### [EXERCISE DETAILS]
Please answer from the passage on Regional Air Mobility below: of the roughly 5,000 public airports in the USA, how many currently have commercial air service?

### [EXTRACT PROVIDED]
>> Start

Harbour Air’s all-electric Beaver seaplane

The name sounds similar to Urban Air Mobility (UAM), a separate concept generally characterised by electric vertical take-off and landing (eVTOL) aircraft flying short routes over urban areas.

But unlike eVTOLs and other air taxis, Regional Air Mobility (RAM) involves aircraft that take-off and land traditionally, from runways, of which the USA has no shortage.

“This latter characteristic means that RAM aircraft will have more payload capability and/or range, and generally be cheaper to operate, than a comparable UAM aircraft,” says the report, dated April 2020.

Regional air mobility “leverages the plethora of existing, underutilised airports throughout the United States, obviating the need for vertical take-off and landing,” it adds.

It notes that the USA has some 5,000 public airports, of which only about 500 currently have commercial air service. Use of such airports by a new generation of clean, efficient regional aircraft could take pressure off major US airports, which are expected to become increasingly constrained.

>> End

### [EXCERPTED RECORDS]
>> Start

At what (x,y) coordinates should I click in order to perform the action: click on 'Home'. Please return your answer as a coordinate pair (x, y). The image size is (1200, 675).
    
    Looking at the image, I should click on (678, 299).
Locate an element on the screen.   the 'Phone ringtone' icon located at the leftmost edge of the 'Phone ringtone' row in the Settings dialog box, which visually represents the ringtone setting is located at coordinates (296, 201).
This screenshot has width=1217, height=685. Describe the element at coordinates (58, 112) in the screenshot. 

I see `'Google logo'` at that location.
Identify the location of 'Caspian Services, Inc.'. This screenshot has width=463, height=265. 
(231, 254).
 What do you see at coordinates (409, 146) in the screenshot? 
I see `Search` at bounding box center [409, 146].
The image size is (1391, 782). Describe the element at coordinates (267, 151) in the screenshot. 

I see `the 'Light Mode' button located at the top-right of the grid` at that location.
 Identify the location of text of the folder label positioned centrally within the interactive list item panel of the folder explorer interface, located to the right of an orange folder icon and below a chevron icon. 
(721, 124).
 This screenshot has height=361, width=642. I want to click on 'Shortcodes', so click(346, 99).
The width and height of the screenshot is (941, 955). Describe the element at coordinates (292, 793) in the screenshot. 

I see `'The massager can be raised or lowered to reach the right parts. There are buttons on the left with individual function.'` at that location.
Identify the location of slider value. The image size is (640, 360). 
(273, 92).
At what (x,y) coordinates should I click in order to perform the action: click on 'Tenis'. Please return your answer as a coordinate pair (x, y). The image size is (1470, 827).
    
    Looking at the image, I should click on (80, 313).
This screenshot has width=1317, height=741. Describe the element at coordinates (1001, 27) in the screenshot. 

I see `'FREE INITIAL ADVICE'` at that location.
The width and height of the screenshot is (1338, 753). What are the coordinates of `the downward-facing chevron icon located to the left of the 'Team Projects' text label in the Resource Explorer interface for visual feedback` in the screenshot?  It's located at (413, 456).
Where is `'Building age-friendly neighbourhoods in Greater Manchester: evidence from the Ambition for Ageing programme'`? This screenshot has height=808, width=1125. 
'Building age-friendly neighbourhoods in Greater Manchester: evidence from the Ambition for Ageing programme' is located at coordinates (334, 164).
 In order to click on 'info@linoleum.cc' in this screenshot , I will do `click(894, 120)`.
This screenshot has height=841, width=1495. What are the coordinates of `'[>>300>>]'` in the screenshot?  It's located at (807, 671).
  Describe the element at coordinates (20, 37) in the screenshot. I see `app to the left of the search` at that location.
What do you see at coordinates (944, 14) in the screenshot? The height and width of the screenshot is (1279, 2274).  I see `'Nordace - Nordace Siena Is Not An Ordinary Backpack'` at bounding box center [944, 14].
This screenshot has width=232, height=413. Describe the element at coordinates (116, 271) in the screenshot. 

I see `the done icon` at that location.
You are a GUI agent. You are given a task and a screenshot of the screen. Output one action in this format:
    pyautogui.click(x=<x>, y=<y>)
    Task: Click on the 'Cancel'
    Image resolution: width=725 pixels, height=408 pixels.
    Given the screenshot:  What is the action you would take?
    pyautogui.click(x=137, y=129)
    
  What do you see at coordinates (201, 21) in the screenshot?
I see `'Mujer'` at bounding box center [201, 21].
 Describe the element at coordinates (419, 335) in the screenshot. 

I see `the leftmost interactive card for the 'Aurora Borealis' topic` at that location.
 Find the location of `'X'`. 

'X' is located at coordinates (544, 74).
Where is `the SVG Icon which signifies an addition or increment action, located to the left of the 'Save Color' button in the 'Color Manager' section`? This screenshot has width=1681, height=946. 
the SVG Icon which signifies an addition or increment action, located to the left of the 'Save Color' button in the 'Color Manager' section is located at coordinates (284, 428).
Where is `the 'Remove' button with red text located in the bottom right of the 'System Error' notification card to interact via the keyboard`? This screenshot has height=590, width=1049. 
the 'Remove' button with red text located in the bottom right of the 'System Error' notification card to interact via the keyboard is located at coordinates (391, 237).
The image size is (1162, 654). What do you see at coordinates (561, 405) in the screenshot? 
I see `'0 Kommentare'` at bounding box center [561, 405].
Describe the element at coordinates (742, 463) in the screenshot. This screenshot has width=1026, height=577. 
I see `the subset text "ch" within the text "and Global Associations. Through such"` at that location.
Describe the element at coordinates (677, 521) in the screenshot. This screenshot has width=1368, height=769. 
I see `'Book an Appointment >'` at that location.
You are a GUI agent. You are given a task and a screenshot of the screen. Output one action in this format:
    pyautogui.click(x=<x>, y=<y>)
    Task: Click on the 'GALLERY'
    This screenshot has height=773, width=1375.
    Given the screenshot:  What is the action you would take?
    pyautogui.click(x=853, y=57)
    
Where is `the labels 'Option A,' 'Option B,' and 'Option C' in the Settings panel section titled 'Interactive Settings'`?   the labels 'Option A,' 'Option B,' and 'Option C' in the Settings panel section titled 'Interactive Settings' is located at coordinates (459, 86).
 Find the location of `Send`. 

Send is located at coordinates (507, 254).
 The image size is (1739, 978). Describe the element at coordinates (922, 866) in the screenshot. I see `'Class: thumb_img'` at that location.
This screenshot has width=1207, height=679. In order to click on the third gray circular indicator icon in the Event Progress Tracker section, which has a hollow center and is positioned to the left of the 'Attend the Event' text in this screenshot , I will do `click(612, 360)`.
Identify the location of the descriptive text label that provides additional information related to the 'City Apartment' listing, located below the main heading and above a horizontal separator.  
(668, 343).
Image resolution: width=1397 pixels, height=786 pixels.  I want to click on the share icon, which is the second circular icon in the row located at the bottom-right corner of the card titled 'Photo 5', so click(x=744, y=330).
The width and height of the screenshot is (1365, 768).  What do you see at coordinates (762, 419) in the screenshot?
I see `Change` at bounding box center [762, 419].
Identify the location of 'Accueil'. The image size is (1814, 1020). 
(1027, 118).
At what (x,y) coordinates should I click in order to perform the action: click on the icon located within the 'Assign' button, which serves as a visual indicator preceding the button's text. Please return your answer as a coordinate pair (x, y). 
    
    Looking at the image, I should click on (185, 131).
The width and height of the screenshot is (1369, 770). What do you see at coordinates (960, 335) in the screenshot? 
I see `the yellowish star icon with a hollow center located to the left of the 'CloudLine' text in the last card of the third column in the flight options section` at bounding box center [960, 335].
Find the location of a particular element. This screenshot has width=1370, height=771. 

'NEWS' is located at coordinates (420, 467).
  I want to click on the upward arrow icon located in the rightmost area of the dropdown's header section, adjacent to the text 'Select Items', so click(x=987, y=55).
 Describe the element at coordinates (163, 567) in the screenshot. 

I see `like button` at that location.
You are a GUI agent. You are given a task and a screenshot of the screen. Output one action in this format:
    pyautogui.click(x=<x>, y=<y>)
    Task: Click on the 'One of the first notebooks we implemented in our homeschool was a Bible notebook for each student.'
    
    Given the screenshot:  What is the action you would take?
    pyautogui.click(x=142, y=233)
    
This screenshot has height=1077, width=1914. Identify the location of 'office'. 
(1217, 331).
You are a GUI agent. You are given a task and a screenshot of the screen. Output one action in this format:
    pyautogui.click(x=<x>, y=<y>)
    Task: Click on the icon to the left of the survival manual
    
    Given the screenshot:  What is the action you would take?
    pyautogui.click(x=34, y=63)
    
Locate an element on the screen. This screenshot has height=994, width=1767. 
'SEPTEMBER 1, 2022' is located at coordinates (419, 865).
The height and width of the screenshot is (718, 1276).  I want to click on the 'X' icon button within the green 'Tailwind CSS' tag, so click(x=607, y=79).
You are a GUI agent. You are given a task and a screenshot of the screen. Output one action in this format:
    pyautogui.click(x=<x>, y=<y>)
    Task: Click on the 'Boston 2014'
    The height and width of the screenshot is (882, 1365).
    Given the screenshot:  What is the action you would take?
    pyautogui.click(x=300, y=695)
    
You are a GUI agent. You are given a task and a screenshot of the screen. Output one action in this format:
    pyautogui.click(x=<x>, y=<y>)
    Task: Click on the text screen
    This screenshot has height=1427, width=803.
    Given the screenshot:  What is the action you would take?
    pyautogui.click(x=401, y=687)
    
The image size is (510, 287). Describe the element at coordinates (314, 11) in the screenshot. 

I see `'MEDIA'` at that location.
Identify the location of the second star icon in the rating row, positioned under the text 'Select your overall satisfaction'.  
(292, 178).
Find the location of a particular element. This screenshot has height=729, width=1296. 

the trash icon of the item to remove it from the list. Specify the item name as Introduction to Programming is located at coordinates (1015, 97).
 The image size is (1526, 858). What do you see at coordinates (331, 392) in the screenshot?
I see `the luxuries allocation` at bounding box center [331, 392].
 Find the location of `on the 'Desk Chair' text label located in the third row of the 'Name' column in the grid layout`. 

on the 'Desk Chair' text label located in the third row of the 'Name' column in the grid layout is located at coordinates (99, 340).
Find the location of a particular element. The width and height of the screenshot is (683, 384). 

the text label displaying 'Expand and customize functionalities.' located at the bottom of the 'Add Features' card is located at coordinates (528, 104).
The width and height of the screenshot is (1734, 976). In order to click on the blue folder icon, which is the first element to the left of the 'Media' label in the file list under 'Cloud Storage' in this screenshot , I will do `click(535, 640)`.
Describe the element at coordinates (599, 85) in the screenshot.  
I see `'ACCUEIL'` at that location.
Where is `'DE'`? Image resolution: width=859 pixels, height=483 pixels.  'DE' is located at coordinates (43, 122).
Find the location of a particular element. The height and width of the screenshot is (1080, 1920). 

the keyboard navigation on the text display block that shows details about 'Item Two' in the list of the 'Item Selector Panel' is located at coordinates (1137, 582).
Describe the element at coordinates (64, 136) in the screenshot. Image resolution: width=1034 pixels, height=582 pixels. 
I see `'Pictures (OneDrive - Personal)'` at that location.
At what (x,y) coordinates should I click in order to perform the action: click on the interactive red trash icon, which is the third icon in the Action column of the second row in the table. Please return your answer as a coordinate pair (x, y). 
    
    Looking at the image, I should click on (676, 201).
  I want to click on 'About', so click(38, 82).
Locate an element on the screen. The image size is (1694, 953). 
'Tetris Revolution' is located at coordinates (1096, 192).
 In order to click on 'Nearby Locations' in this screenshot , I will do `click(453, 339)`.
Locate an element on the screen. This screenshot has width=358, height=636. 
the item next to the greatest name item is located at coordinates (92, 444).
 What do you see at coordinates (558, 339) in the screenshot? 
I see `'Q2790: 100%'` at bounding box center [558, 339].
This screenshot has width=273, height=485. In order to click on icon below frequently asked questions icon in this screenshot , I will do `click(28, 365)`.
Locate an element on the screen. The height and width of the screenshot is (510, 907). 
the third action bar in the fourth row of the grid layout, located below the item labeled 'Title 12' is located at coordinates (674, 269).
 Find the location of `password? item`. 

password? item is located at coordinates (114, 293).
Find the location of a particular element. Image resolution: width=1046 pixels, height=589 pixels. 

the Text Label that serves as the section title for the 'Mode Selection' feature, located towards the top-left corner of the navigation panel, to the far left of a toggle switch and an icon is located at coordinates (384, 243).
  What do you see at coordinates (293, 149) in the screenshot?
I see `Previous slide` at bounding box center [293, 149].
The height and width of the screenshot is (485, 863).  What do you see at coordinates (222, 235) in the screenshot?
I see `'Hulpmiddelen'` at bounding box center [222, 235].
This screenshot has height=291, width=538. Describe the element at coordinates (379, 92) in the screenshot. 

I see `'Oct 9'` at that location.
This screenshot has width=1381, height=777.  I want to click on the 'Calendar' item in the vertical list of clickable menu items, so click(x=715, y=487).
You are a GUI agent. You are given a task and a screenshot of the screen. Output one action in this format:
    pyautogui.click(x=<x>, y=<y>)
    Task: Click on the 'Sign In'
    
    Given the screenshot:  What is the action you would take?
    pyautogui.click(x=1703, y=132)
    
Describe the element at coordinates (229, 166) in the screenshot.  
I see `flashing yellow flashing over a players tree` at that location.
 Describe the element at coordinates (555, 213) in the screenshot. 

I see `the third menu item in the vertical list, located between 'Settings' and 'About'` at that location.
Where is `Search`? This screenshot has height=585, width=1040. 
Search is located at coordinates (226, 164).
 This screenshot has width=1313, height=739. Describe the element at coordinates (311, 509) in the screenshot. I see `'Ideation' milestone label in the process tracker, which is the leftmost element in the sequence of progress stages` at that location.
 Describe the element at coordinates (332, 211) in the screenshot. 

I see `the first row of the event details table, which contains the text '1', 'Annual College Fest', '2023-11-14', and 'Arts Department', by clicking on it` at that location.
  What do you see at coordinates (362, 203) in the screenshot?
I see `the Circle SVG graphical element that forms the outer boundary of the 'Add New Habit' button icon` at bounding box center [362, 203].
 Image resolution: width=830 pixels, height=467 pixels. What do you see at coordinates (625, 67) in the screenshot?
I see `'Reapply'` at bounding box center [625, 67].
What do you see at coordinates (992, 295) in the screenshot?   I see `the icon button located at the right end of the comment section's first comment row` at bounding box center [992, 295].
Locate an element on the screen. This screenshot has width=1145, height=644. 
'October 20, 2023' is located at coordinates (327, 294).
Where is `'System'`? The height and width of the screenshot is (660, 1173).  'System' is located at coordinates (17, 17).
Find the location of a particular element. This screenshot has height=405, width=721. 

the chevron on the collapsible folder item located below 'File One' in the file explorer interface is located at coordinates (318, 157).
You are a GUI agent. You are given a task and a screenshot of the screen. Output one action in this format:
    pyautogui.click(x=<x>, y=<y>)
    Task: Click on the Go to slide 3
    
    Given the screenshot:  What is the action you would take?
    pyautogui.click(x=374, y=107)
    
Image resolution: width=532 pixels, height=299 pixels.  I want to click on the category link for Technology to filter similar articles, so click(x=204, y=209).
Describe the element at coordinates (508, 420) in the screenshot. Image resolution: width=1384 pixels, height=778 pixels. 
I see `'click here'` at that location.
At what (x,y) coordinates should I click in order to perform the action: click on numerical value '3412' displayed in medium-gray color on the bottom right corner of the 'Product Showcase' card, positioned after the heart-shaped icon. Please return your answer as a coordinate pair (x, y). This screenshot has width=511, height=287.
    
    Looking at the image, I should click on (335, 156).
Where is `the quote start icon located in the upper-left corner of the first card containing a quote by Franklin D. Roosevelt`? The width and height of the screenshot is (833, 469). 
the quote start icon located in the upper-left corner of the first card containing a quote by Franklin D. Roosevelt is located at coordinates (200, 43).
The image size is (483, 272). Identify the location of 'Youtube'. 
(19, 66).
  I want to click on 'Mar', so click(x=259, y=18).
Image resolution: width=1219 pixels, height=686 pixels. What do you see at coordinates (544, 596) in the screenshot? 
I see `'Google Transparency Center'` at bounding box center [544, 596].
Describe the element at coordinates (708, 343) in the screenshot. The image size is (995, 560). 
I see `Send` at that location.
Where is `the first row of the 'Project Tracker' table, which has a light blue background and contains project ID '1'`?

>> End

### [TASK RESPONSE]
About 500.